◆ WHAT TO WORK ON
After finding "Given: Open the Billing Terms dropdown field" in the data, write out its line and all following lines without change, up to and including the last one. Leave out pictures.

[TASK INPUT — start]

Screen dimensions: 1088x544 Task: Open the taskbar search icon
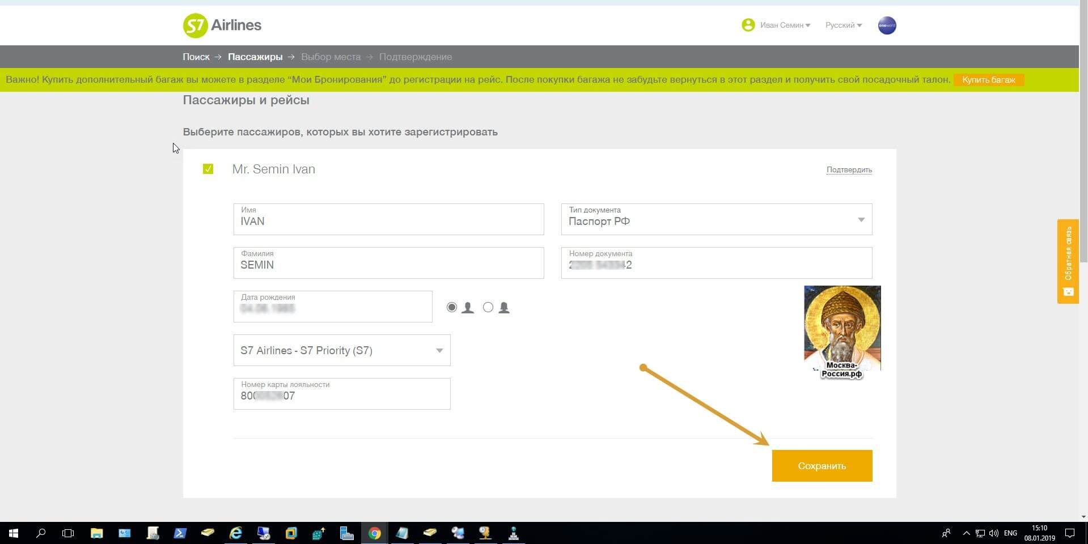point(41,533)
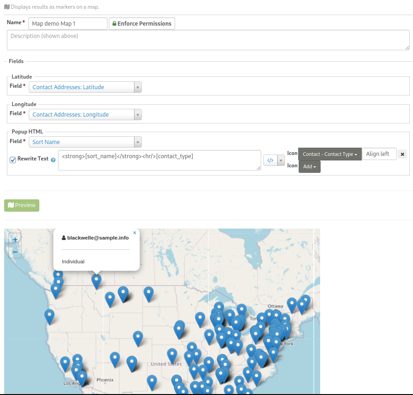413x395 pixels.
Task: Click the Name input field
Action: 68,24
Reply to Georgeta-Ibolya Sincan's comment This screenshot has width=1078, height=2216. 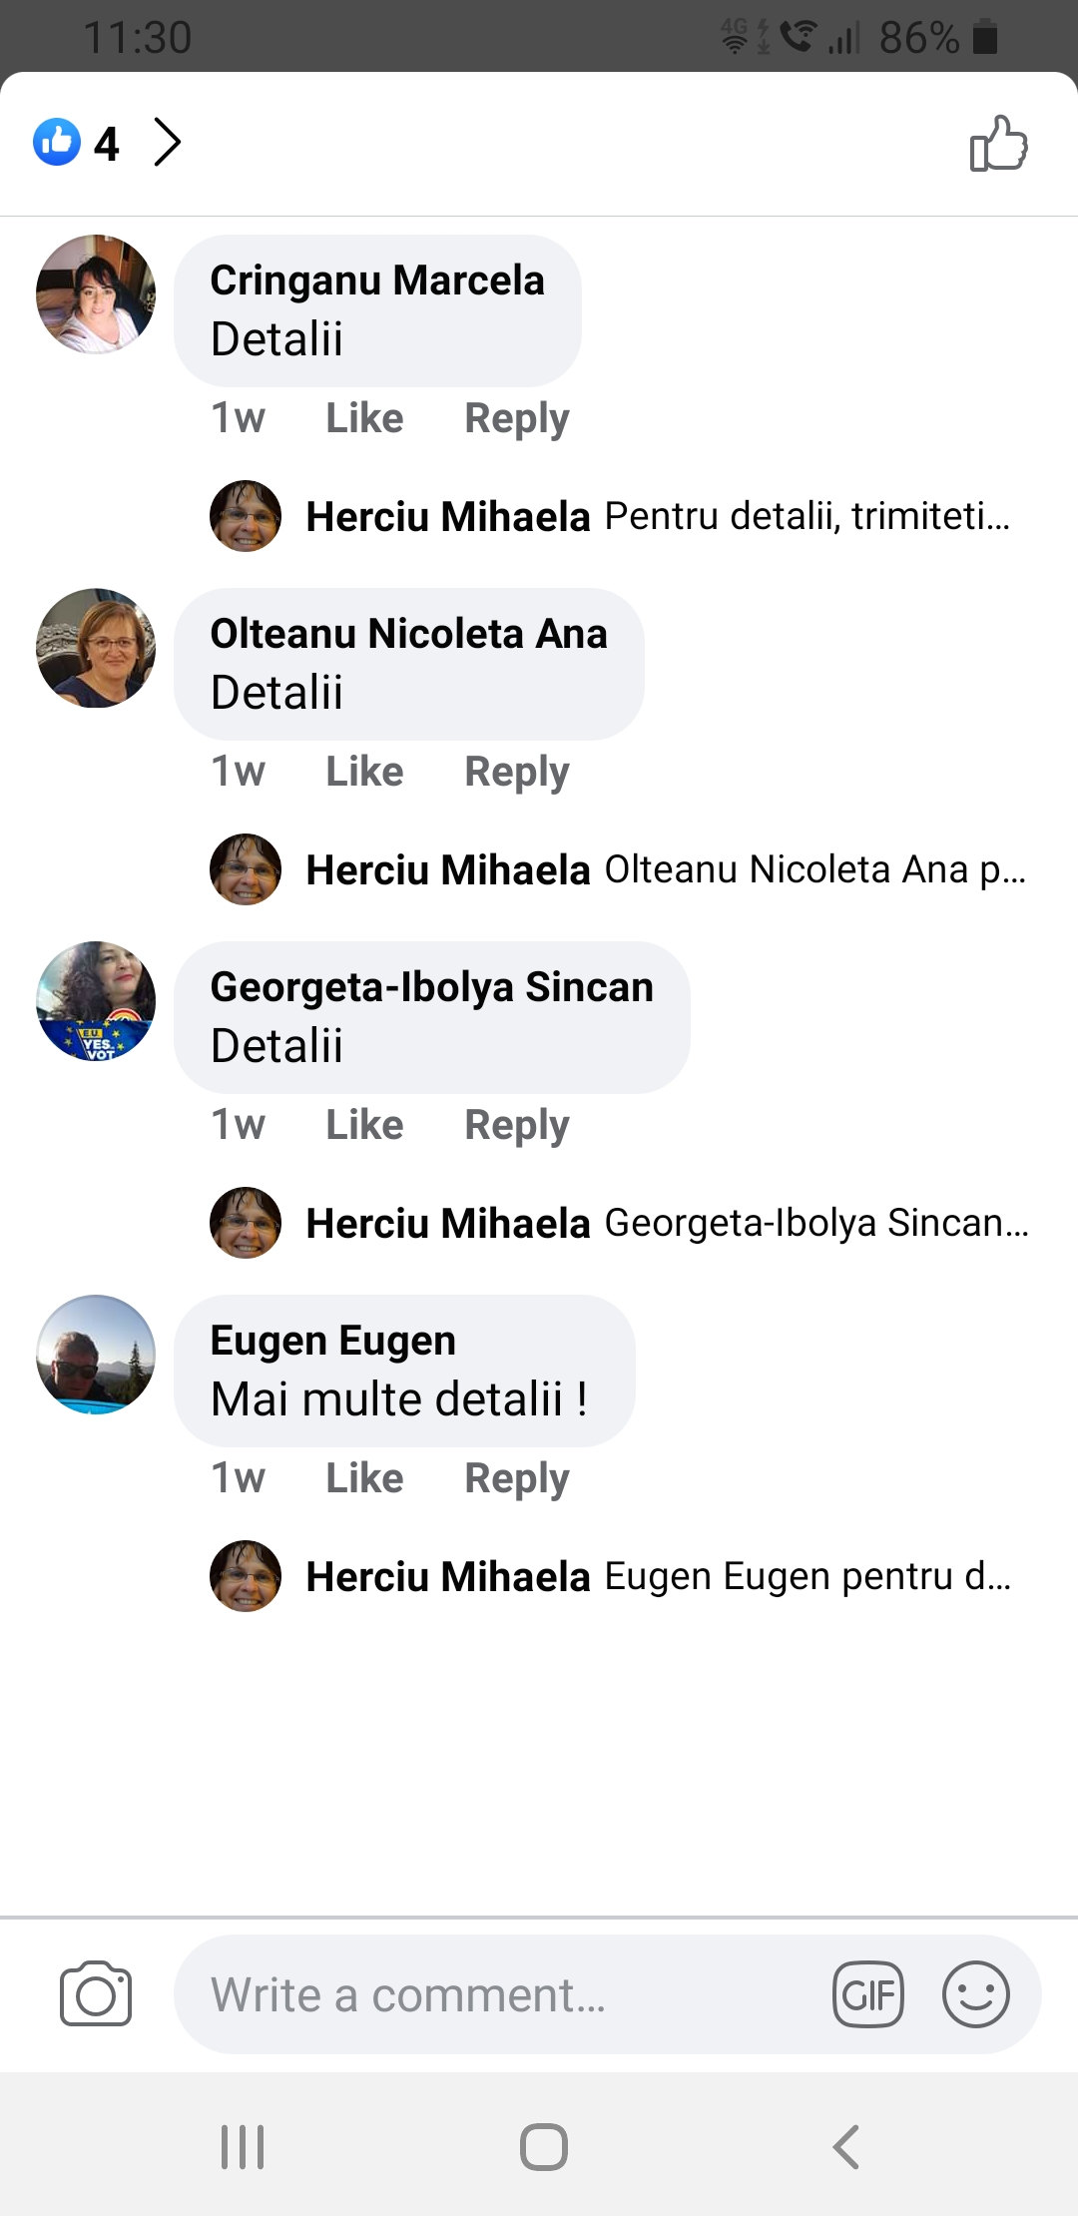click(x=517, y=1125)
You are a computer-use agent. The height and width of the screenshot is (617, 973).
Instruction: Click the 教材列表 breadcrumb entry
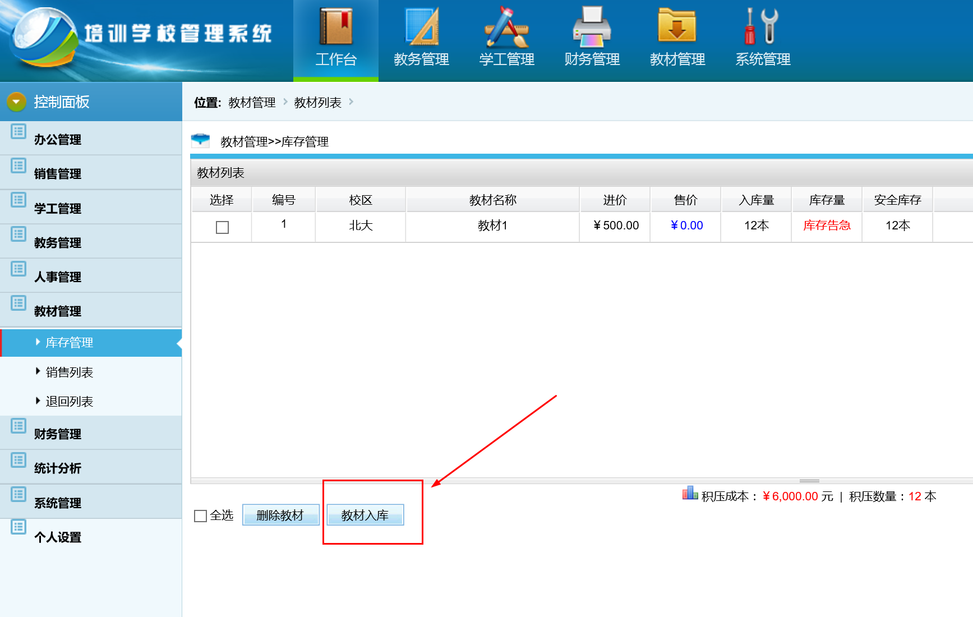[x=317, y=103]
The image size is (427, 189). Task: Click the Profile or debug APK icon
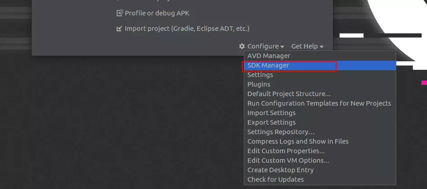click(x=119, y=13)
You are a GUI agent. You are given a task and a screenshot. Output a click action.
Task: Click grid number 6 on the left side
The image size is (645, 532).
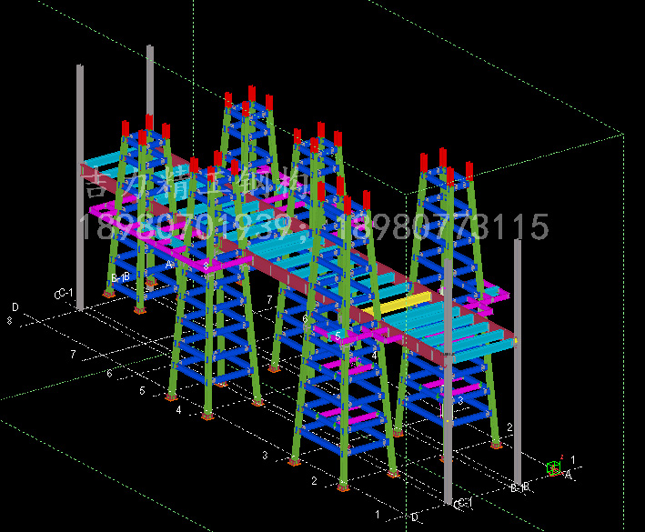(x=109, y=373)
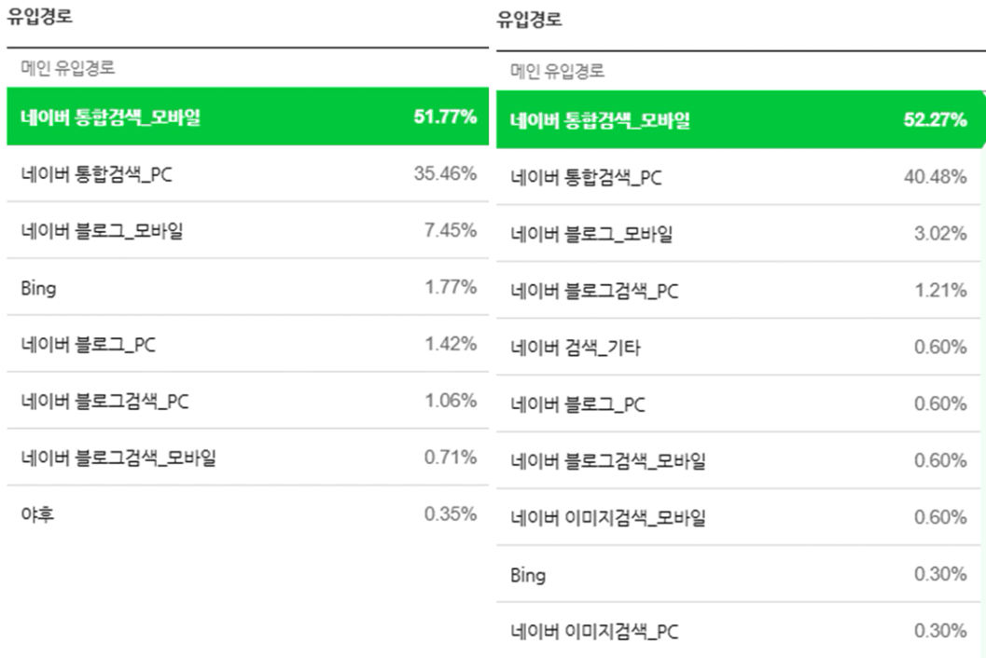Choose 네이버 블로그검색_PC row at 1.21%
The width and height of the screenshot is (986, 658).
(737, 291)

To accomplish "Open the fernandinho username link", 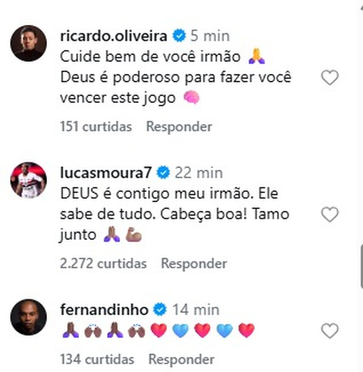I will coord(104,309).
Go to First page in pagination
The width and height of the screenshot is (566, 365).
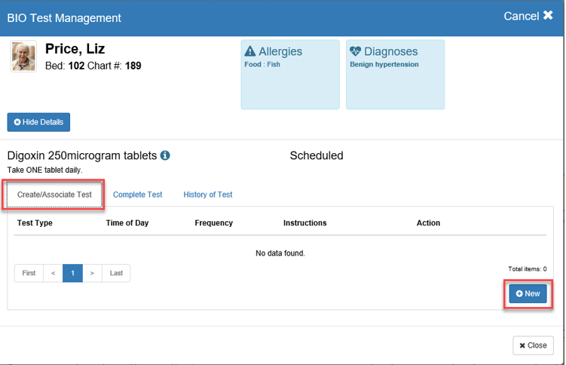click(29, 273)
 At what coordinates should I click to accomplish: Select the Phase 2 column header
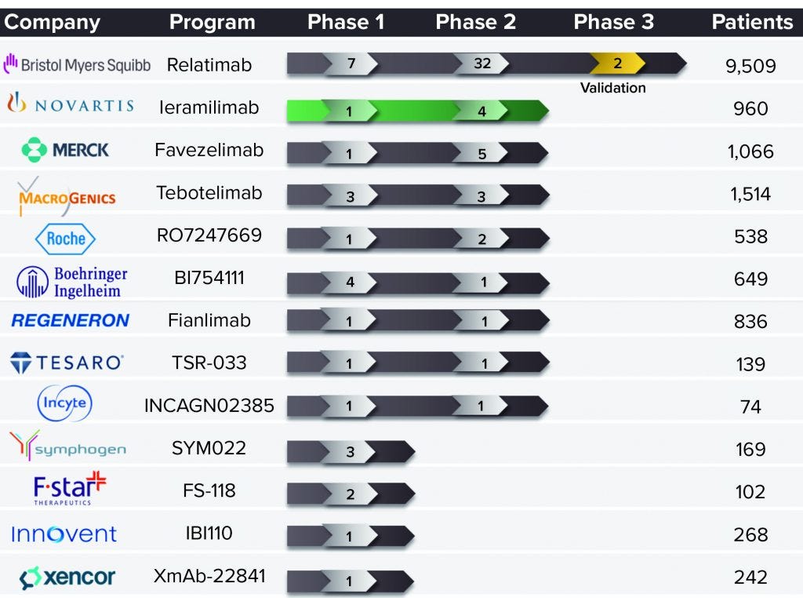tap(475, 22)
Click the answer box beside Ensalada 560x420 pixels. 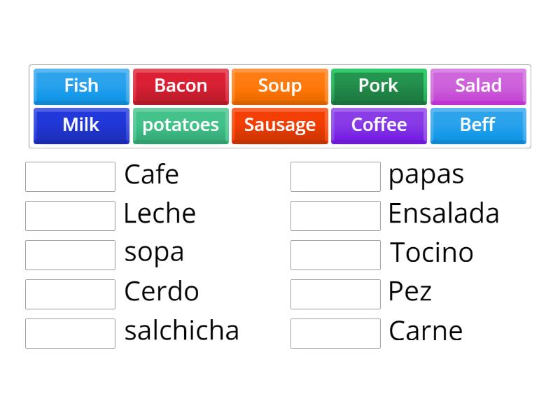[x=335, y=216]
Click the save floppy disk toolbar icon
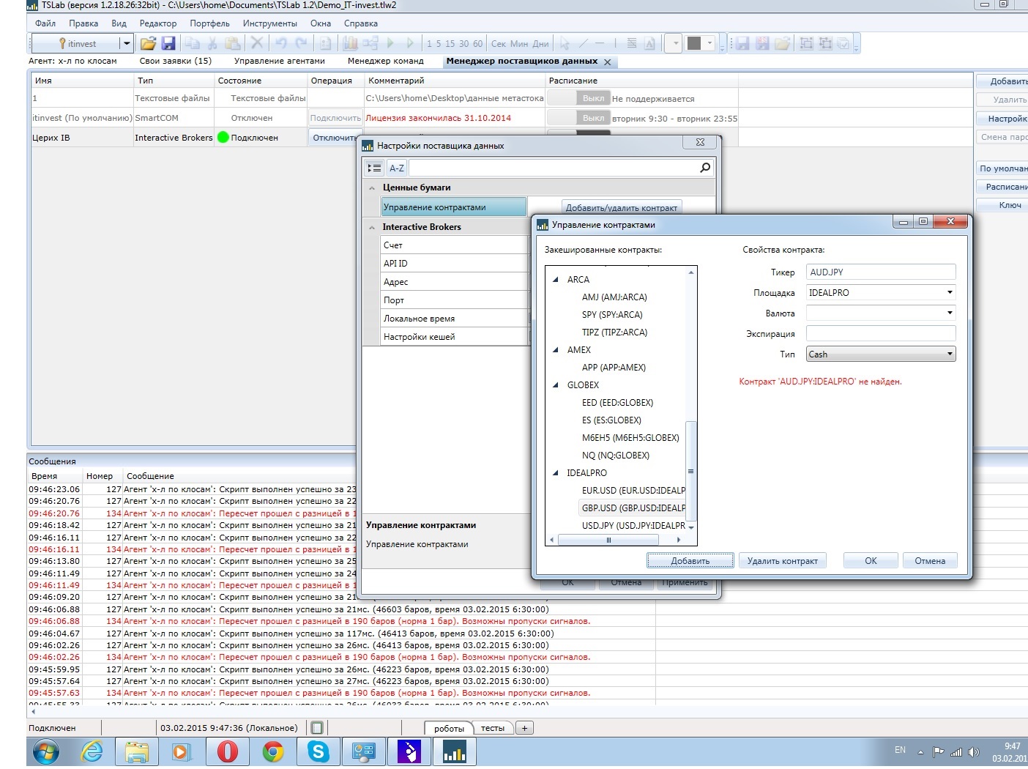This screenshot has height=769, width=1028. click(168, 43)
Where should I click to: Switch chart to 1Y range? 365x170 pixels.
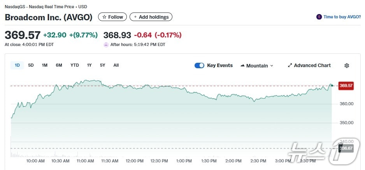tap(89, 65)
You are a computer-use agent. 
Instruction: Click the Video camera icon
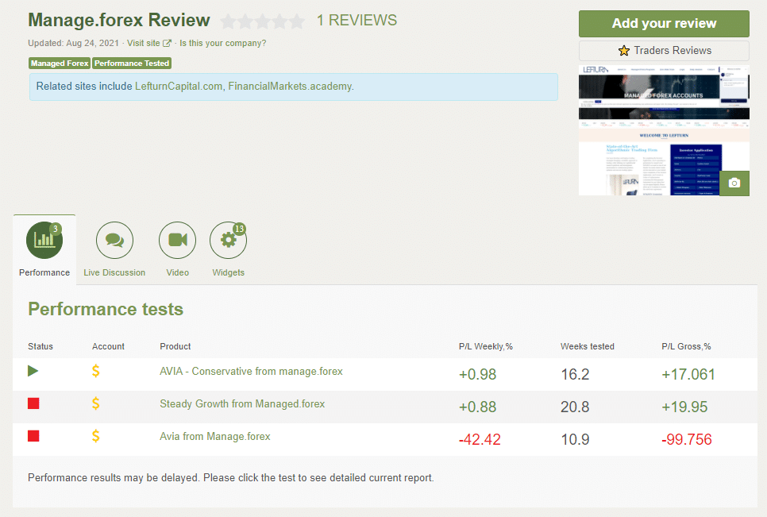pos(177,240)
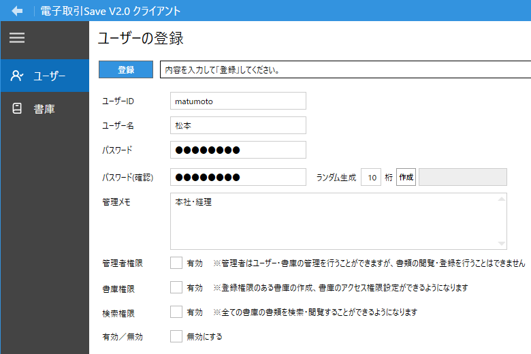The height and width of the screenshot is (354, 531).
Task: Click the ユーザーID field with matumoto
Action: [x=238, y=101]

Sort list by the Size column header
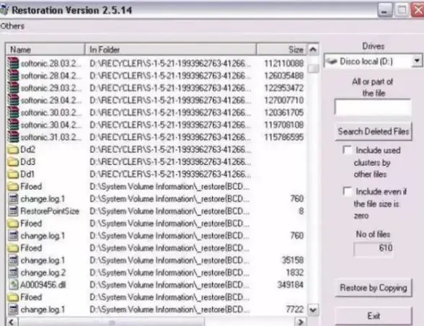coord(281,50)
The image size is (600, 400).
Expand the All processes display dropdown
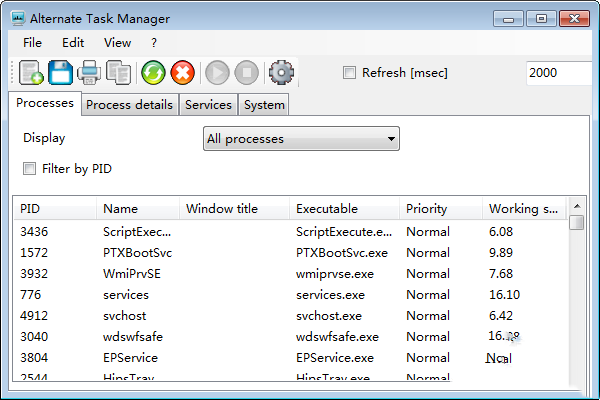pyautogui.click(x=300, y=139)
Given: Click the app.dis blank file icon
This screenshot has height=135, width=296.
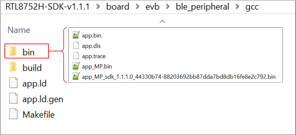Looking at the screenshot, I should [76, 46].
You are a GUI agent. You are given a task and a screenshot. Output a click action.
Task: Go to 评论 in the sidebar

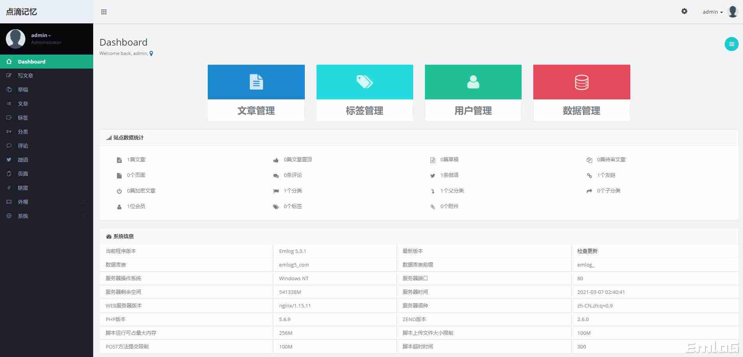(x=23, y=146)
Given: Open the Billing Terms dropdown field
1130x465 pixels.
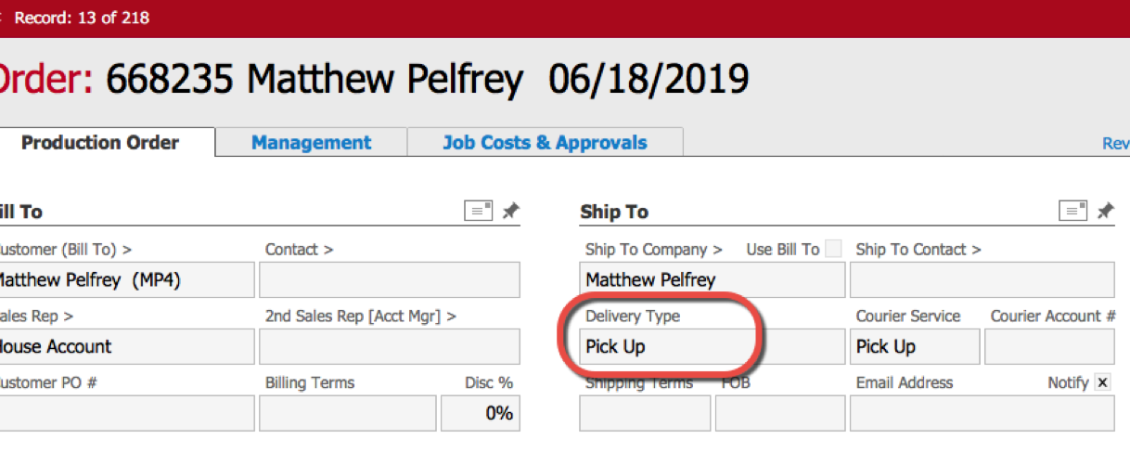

[TASK INPUT — finish]

◆ REPLY
Given: Open the Billing Terms dropdown field
1130x465 pixels.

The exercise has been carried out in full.